Prior to beginning use of thalidomide, patients receive written and verbal information about the medication including side effects and possible effects on the fetus should a woman become pregnant. A video is made available which reviews information about thalidomide and which also includes a statement at the end from a member of the Thalidomide Victims Association requesting that users comply with the recommended guidelines. The patient must sign a form stating they understand the risks and consequences and the actions they may have to take to avoid them. They are also included in part of a national registry of thalidomide users and they must complete a questionnaire for the registry.

In the future, the use of thalidomide may be expanded to include other chronic conditions.

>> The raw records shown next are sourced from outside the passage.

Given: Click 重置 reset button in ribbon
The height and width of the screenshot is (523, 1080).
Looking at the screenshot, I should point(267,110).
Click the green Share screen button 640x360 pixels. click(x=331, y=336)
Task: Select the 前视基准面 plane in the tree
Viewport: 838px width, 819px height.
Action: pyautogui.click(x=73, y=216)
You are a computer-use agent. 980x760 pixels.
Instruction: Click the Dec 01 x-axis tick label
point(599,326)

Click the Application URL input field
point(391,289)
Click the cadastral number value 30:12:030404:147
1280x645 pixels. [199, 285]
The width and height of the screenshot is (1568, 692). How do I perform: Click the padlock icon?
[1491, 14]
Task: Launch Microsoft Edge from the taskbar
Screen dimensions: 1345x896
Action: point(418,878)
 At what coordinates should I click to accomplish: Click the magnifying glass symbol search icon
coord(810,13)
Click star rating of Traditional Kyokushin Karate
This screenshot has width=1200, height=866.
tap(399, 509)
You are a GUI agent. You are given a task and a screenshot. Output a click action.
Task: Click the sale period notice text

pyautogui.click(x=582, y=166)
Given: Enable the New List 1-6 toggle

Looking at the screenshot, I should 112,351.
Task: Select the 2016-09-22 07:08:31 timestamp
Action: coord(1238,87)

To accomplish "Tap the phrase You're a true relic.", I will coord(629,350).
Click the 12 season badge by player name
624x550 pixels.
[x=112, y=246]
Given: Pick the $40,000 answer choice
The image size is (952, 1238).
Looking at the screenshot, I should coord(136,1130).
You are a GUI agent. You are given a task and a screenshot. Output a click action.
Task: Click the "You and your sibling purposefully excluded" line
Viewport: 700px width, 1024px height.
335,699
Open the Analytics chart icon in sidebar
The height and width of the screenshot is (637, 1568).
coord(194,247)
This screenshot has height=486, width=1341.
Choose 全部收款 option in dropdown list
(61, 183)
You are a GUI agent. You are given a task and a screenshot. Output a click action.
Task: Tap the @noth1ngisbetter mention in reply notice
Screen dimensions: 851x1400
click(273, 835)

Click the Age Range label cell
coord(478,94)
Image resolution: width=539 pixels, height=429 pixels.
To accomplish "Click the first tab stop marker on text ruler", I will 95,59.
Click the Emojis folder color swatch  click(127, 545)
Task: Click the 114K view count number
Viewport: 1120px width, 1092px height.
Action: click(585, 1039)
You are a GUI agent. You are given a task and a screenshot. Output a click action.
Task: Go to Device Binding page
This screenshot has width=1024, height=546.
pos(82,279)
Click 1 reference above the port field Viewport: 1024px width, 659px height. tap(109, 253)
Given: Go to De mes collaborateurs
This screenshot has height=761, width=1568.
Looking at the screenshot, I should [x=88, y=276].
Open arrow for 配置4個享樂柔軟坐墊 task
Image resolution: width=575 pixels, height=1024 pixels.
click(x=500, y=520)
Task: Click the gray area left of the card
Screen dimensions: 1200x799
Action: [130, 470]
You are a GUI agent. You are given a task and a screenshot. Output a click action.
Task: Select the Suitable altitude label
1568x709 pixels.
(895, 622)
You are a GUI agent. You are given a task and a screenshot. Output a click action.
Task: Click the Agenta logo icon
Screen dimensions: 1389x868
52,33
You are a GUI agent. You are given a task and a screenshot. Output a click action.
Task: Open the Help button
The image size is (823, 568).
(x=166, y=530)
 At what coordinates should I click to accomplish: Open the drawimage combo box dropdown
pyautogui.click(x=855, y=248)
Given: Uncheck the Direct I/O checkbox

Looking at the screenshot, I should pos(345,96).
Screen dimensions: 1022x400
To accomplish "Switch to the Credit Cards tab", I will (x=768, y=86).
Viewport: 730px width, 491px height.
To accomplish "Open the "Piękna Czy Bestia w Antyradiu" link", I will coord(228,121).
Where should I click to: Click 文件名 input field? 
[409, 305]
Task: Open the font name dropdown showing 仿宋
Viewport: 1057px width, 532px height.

Given the great potential for teratogenic effects in pregnancy, it is hoped that the restrictions for use of thalidomide are maintained and that people who are using the medication comply with restrictions and recommendations.

REFERENCES

  1. Celgene Inc., Educational Video

  2. Hanson, J.W. (1997). Testimony from the Committee on Genetics. American Academy of Pediatrics. http://www.aap.org/

  3. Raje, N., and Anderson, K. (1999) Thalidomide - a revival story. The New England Journal of Medicine, 341 (21):1606-1609.

  4. Smithells, R.W., and Newman, C.G.H. (1992) Recognition of Thalidomide Defects. Journal of Medical Genetics, 29: 716-723.